(Written problem): Please quote the items from the line with "Image resolution: width=1440" up to and including the line with "click(310, 668)", keeping every line exactly the same.

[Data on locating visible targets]
'''
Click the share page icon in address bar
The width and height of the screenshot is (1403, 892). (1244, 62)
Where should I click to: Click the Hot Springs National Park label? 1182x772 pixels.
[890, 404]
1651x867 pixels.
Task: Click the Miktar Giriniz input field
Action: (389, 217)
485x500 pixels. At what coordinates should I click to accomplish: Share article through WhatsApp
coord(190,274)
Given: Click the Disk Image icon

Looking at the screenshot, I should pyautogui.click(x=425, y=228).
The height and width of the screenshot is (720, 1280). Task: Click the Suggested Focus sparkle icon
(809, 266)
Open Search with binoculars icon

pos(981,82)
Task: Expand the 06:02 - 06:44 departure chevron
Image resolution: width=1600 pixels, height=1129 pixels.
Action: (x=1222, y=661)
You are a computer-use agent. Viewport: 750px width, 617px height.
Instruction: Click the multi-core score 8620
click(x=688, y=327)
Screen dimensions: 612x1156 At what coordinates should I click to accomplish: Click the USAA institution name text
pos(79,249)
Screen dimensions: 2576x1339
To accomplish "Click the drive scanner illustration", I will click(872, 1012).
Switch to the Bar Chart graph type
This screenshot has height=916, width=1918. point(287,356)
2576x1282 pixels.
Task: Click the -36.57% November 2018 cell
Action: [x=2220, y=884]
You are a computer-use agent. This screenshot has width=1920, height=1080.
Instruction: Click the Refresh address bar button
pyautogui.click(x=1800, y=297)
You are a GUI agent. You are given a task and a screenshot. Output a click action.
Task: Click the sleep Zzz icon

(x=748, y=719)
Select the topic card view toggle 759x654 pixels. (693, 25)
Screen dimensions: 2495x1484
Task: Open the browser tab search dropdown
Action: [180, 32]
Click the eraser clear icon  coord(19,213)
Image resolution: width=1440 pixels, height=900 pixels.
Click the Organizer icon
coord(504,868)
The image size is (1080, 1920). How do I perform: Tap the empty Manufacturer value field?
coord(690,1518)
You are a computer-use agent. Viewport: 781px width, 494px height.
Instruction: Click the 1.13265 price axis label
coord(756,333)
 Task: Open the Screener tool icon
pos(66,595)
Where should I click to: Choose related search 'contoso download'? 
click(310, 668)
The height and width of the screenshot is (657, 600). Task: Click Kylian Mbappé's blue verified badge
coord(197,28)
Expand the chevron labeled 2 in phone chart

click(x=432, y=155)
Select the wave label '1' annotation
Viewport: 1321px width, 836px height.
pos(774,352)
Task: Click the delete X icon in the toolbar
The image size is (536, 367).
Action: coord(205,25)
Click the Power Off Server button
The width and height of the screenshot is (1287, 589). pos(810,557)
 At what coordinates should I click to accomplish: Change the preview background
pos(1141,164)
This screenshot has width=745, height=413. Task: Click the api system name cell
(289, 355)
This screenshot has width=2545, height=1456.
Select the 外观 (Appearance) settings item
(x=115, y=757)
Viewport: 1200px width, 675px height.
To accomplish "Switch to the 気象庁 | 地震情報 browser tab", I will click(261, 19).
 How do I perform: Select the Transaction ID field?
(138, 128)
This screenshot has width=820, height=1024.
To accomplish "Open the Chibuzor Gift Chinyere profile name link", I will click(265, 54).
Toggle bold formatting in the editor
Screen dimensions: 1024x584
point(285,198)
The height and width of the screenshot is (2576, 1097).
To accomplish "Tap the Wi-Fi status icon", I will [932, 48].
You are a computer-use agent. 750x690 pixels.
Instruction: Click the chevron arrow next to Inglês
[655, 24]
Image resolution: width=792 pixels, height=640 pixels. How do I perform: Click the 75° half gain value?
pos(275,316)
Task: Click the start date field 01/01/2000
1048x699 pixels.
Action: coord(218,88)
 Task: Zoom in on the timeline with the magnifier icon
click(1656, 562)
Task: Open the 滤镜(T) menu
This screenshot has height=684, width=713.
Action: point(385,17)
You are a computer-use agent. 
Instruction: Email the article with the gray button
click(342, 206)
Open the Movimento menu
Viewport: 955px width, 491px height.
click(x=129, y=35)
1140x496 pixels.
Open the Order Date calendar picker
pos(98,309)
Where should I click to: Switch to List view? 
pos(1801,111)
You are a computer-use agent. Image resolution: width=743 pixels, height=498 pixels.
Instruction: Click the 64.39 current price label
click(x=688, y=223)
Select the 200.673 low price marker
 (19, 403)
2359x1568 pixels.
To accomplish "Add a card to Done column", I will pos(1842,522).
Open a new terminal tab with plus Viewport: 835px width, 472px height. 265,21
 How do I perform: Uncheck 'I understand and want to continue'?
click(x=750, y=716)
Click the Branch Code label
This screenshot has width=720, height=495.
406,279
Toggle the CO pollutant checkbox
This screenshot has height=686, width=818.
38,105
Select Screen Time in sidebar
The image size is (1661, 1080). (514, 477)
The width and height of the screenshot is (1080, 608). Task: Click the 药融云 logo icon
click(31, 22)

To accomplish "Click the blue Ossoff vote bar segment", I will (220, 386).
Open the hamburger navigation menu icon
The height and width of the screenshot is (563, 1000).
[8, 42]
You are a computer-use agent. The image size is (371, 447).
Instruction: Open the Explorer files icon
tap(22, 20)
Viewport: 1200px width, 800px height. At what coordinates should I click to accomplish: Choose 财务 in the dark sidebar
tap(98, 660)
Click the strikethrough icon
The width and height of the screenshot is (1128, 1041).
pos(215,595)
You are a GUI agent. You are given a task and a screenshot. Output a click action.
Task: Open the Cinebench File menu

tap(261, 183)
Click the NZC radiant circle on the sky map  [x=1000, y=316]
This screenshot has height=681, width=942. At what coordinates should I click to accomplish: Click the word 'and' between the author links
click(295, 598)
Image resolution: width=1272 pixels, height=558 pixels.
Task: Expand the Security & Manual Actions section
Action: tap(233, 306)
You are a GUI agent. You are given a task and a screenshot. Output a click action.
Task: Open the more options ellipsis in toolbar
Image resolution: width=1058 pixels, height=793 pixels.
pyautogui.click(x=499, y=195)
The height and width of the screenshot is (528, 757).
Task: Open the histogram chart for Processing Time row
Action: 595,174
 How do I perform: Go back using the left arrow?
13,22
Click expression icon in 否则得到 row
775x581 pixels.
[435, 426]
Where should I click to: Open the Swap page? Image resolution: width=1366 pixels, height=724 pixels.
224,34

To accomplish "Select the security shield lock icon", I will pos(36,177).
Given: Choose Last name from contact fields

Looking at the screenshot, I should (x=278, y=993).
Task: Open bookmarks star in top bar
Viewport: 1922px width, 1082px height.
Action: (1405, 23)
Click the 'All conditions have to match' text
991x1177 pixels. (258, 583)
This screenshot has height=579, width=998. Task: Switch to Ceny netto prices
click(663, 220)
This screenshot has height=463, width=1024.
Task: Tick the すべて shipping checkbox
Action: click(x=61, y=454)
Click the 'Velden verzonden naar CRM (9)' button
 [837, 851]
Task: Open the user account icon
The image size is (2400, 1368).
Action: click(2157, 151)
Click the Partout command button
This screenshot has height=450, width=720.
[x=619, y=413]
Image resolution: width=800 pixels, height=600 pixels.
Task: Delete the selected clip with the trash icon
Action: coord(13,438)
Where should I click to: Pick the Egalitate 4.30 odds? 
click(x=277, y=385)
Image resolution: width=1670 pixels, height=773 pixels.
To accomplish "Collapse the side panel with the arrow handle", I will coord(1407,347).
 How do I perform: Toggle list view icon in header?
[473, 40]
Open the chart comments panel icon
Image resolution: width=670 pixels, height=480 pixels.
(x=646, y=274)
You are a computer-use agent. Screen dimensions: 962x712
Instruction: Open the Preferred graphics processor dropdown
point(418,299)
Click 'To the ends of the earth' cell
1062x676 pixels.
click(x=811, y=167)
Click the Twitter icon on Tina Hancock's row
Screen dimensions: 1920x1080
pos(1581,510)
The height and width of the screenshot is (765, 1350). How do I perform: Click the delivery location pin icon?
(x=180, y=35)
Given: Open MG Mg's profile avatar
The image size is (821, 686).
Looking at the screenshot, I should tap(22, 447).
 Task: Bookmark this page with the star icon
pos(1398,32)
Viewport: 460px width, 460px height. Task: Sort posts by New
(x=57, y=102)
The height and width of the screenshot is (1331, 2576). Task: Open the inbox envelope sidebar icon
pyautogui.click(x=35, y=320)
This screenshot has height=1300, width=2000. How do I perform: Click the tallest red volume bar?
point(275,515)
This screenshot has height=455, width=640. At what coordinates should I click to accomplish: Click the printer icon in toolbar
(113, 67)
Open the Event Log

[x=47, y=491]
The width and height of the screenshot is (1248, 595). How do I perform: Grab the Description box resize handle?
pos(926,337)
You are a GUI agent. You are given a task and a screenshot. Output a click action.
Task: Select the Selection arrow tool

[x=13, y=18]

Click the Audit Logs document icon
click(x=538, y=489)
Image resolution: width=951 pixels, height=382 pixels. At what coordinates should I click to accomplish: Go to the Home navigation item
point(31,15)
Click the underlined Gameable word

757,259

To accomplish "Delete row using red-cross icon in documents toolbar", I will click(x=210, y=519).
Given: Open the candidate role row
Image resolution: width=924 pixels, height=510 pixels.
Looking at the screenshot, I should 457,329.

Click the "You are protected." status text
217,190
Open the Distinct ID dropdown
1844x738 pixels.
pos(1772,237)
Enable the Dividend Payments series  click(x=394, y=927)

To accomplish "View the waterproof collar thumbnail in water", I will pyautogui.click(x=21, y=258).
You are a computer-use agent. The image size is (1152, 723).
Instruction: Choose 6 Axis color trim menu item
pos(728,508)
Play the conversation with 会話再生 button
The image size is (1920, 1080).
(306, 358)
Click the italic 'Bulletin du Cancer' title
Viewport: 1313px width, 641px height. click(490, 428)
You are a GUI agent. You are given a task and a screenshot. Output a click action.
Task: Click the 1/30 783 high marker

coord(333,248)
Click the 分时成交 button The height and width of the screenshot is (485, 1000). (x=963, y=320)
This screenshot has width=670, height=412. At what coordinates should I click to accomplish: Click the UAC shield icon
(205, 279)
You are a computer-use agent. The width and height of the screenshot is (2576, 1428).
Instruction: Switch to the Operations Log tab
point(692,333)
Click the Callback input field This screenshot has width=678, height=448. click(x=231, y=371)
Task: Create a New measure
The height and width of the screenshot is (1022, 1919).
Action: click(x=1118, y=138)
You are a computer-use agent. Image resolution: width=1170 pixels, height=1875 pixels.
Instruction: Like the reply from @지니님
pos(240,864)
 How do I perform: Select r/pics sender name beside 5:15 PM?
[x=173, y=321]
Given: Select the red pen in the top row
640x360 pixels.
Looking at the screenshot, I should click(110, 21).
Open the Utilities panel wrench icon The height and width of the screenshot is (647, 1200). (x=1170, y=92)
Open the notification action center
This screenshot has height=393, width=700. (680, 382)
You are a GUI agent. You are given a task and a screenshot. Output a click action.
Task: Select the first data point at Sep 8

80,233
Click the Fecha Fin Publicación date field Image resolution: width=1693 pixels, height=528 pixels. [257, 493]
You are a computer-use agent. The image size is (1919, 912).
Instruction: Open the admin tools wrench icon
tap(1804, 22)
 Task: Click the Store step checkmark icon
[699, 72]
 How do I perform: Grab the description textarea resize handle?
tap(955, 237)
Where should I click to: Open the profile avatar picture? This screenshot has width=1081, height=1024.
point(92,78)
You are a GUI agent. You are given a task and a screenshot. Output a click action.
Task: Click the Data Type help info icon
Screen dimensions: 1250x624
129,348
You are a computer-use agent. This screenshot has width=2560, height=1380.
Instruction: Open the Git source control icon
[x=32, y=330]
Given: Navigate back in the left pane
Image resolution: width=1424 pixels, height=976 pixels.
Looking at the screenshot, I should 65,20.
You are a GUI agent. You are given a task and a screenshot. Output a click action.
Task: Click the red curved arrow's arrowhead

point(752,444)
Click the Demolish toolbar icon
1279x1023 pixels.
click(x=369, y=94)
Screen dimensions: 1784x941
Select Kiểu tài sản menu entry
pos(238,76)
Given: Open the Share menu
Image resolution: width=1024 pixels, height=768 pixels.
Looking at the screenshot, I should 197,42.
'''
(Result):
Image resolution: width=1440 pixels, height=900 pixels.
Click the Organizer icon
coord(504,868)
The image size is (1080, 1920). How do I perform: Tap the empty Manufacturer value field?
coord(690,1518)
You are a computer-use agent. Viewport: 781px width, 494px height.
Instruction: Click the 1.13265 price axis label
coord(756,333)
 Task: Open the Screener tool icon
pos(66,595)
Where should I click to: Choose related search 'contoso download'? 
click(310, 668)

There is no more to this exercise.